ECLI:NL:RBZWB:2023:3623
Rechtbank Zeeland-West-Brabant
- Eerste aanleg - enkelvoudig
- Rechtspraak.nl
Niet-ontvankelijkheid van beroep wegens niet betalen griffierecht in belastingzaak
In deze zaak heeft de rechtbank Zeeland-West-Brabant op 26 mei 2023 uitspraak gedaan in een belastingrechtelijke kwestie. De belanghebbende had op 21 december 2022 gereageerd op een uitspraak op bezwaar van de inspecteur van de belastingdienst, die het bezwaarschrift als beroepschrift had aangemerkt en naar de rechtbank had doorgestuurd. Het beroep betrof een aanslag vennootschapsbelasting over het boekjaar 2021. De rechtbank heeft vastgesteld dat het beroep kennelijk niet-ontvankelijk is, omdat het griffierecht van € 365,- niet is betaald. De rechtbank heeft geen zitting gehouden, aangezien artikel 8:54 van de Algemene wet bestuursrecht (Awb) dit mogelijk maakt in gevallen van kennelijke niet-ontvankelijkheid.

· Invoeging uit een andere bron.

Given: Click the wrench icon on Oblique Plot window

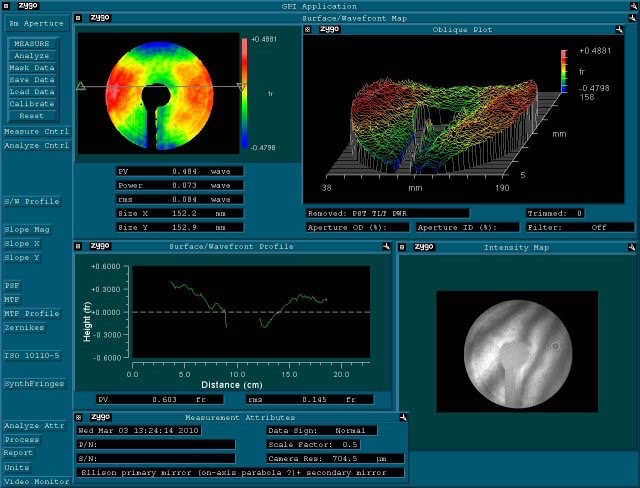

De rechtbank heeft in haar beoordeling vastgesteld dat de griffier de belanghebbende op 15 februari 2023 per aangetekende brief in de gelegenheid heeft gesteld om het griffierecht binnen vier weken te betalen. De brief is afgeleverd op het adres van de belanghebbende, maar het griffierecht is niet tijdig betaald. De rechtbank heeft geconcludeerd dat er geen verontschuldigbare reden is gegeven voor het niet tijdig betalen van het griffierecht. Hierdoor is het beroep niet-ontvankelijk verklaard, wat betekent dat de rechtbank het beroep niet inhoudelijk heeft beoordeeld en het bestreden besluit in stand blijft. Er is geen aanleiding voor een proceskostenveroordeling.
De uitspraak is gedaan door mr. S.A.J. Bastiaansen, rechter, in aanwezigheid van N. Plasman, griffier, en is openbaar gemaakt op www.rechtspraak.nl. Partijen hebben de mogelijkheid om binnen zes weken na verzending van de uitspraak een verzetschrift in te dienen als zij het niet eens zijn met de uitspraak.